Tribal sources also confirmed the toll.
The tribesmen, who are residents of Loder, have formed “resistance committees” to prevent the militants from entering their town.
Sixteen Al Qaeda militants, among them two local leaders, were also captured by the tribal committees, tribal sources said.
The latest deaths raised the toll to 156 people killed, most of them Islamist insurgents, since they raided army barracks on Monday.
Residents in Loder, who confirmed that the battles were ongoing, said that two air strikes by Yemeni forces also targeted the southern entrances of the town.
Local sources said that the fighting was concentrated near a power plant at the southern entrance to Loder.
“Al Qaeda militants are still insisting on taking over the town,” said the source.
Loder is located some 150 kilometres (95 miles) northeast of Zinjibar, the Abyan capital which militants of the Al Qaeda-linked Partisans of Sharia (Islamic law) overran in May last year.
Al Qaeda briefly seized Loder in August 2010 before being driven out by the army.
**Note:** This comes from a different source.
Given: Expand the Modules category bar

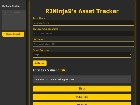Looking at the screenshot, I should click(82, 103).
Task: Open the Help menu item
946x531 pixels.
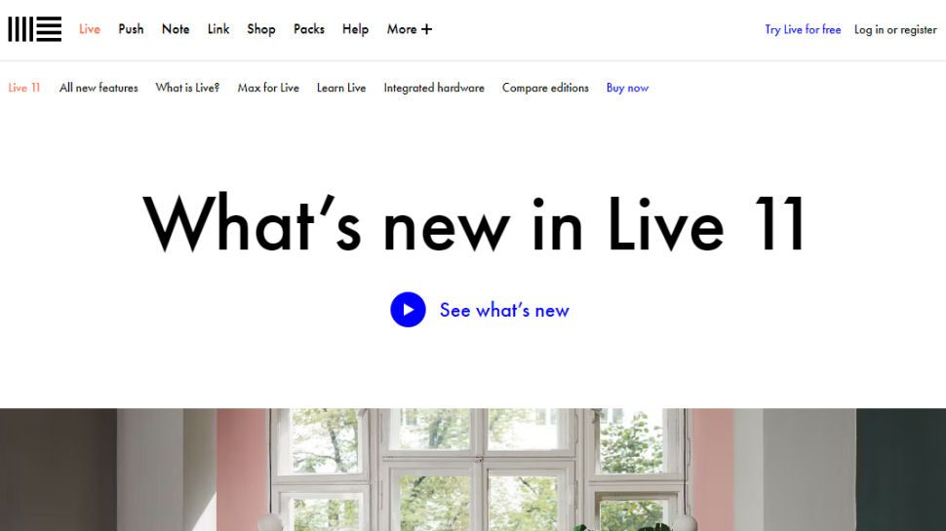Action: click(355, 29)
A tribal source said the militants wanted to recapture it because of its position between Shabwa, Bayda and Lahij provinces where Al Qaeda in the Arabian Peninsula, or AQAP, is also active.
Monday’s attack had followed a series of air strikes that killed 24 suspected Al Qaeda militants in their southern and eastern strongholds.
The United States considers the Yemen-based AQAP to be the most deadly and active branch of the global terror network.
In cities like Loder, which is in Abyan province, residents have become fed up with the government’s inability to protect them and, in a country where most adult males possess weapons, have taken up arms to protect themselves.
Al Qaeda was once present in Loder, but in July residents drove them out.
The militants have since been trying to regain their foothold in the town, which has a population of about 30,000.
Loder is strategically located along a major highway that links Abyan’s provincial capital of Zinjibar, an Al Qaeda stronghold, to the provinces of Hadramawt, Bayda and Shabwa, where the group also is active.
The area is now a patchwork of government- and militant- controlled towns.